# Beam Search Module

> This module handles all aspects of the VAE, including encoding, decoding, and latent space representation.

In [None]:
#| default_exp search.enumerative_search

In [None]:
#| hide
from nbdev.showdoc import *

In [None]:
#| export
from fastcore import *
from fastcore.utils import *
from torchvision.utils import save_image
import torch
import os
from torch import nn
import torch.nn.functional as F
import pandas as pd

In [None]:
#| hide
import torch
import torch.nn as nn
import torch.nn.functional as F
import numpy as np
from mawm.core import Program, PRIMITIVE_TEMPLATES
from mawm.models.program_embedder import ProgramEmbedder
from mawm.models.program_encoder import ProgramEncoder
from mawm.models.program_synthizer import Proposer

device = 'cpu'
grid_size= 7

num_primitives = len(PRIMITIVE_TEMPLATES)
p_embed = ProgramEmbedder(
    num_primitives= num_primitives,
    param_cardinalities= [7, 7],
    max_params_per_primitive= 2,
    d_name= 32,
    d_param= 32,
).to(device)

p_encoder = ProgramEncoder(num_primitives, [grid_size, grid_size],2, seq_len=5)
proposer = Proposer(obs_dim= 32,
                    num_prims= num_primitives,
                    max_params= 2,
                    seq_len= 5,
                    prog_emb_dim_x= 32,
                    prog_emb_dim_y= 32,
                    prog_emb_dim_prims= 32)

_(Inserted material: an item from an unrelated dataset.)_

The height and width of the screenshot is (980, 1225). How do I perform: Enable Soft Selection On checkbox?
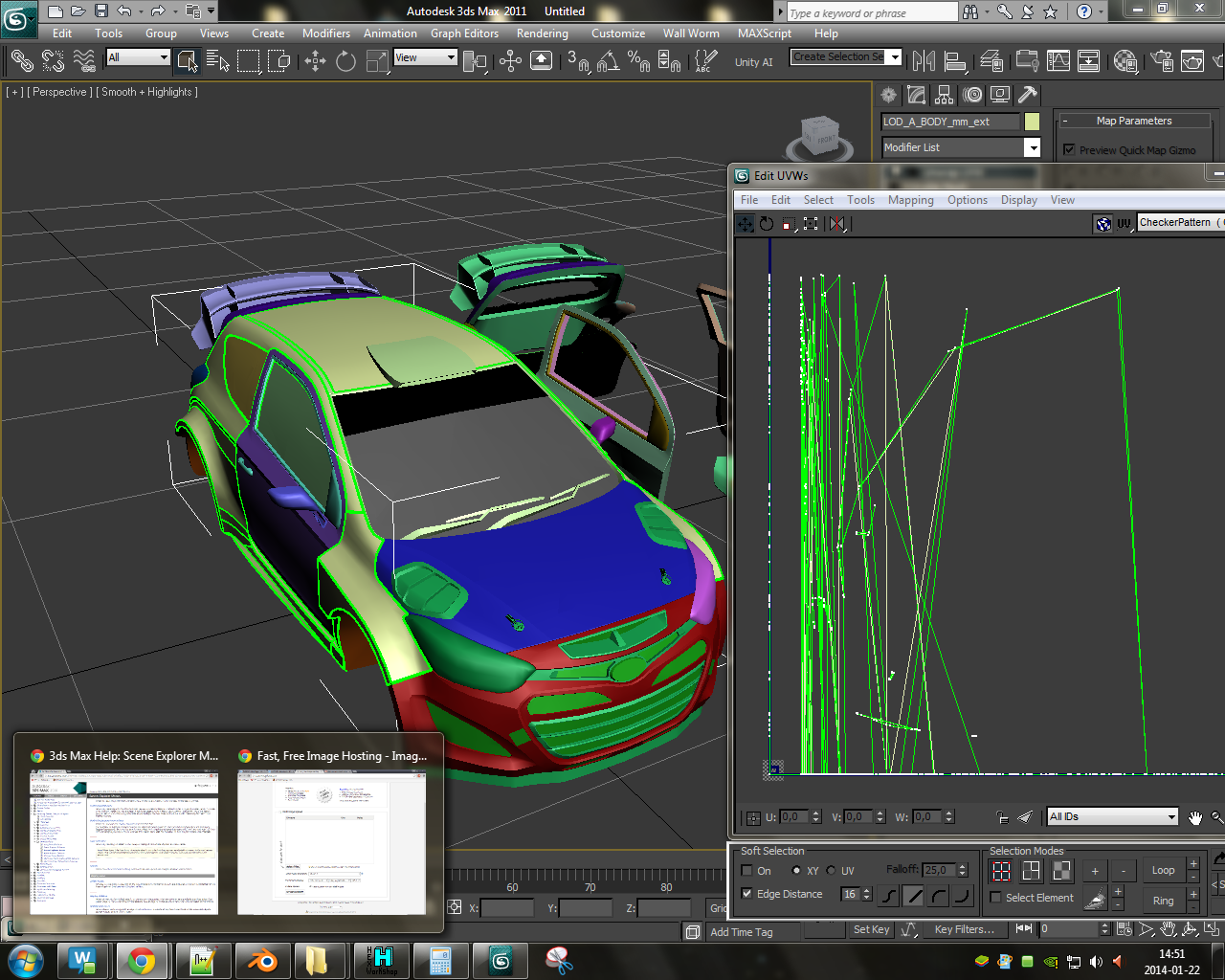[x=747, y=871]
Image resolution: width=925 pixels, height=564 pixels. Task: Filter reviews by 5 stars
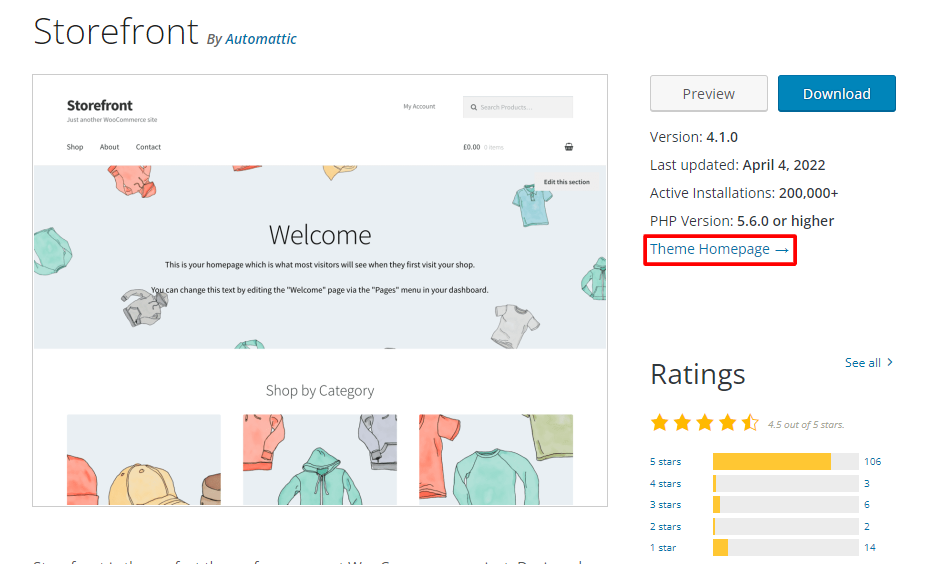coord(665,462)
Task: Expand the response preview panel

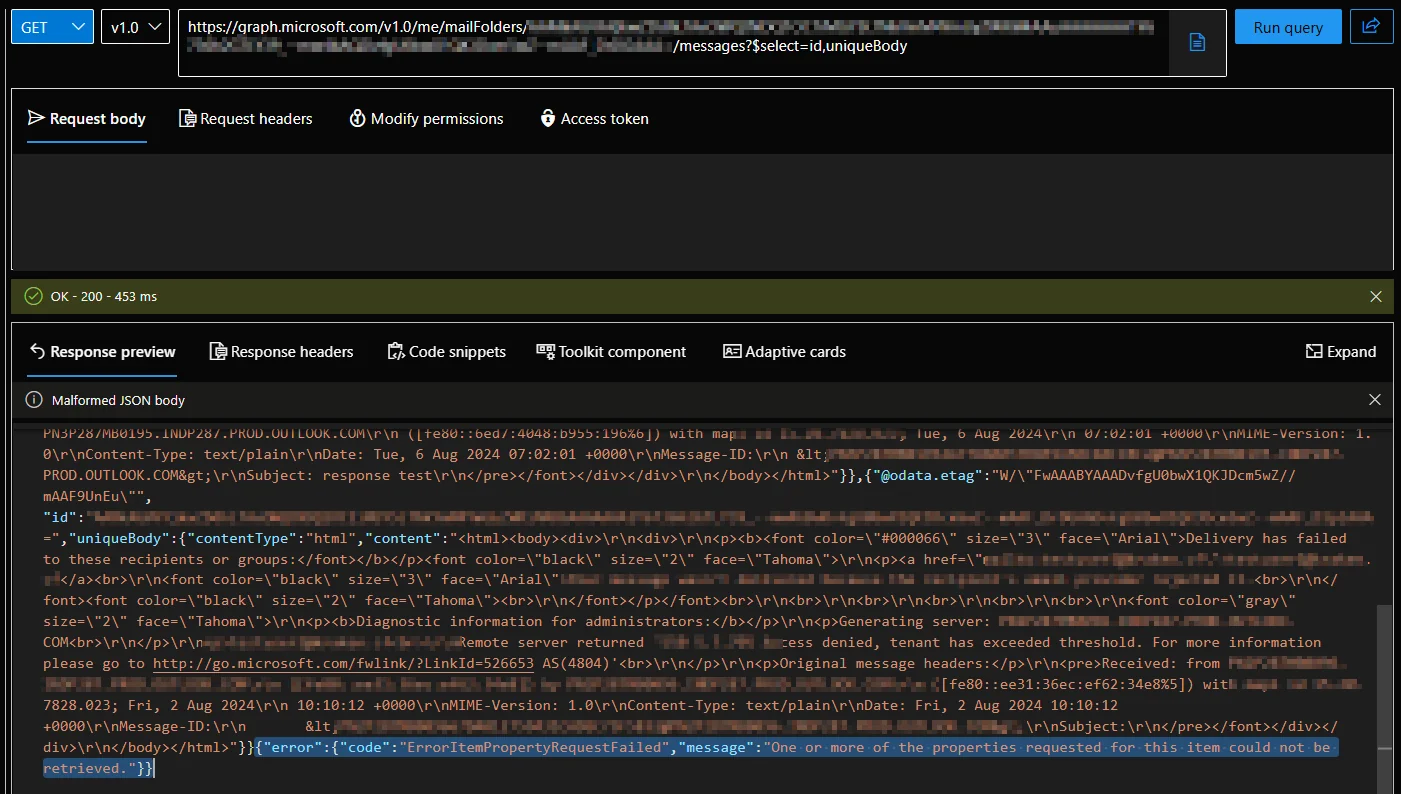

{'CellEmpty': 0, 'CellObstacle': 1, 'CellItem': 2, 'CellGoal': 3, 'CellAgent': 4, 'GoalAt': 5, 'ItemAt': 6, 'Near': 7, 'SeeGoal': 8, 'CanMove': 9, 'OtherAgentAt': 10, 'OtherAgentNear': 11, 'OtherAgentDirection': 12}


In [None]:
SEQ_LEN = 5
PAD_PRIM = len(PRIMITIVE_TEMPLATES)  # index for padding primitive
PAD_PARAM = -1  # value for padding parameters
MAX_PARAMS = 2  # maximum number of parameters per primitive

def program_to_indices(program):
    tokens = program.tokens[:SEQ_LEN]

    prims = [t[0] for t in tokens]
    params = [list(t[1])[:MAX_PARAMS] for t in tokens]

    # pad params
    for p in params:
        while len(p) < MAX_PARAMS:
            p.append(PAD_PARAM)

    # pad program length
    pad_len = SEQ_LEN - len(tokens)
    prims += [PAD_PRIM] * pad_len
    params += [[PAD_PARAM]*MAX_PARAMS for _ in range(pad_len)]

    return (
        torch.tensor(prims).unsqueeze(0),
        torch.tensor(params).unsqueeze(0)
    )

In [None]:
def batchify_programs(programs, seq_len=SEQ_LEN, max_params=MAX_PARAMS):
    prim_list = []
    param_list = []

    for p in programs:
        prim_ids, param_ids = program_to_indices(p)
        prim_list.append(prim_ids[0])       # (SEQ_LEN)
        param_list.append(param_ids[0])     # (SEQ_LEN, max_params)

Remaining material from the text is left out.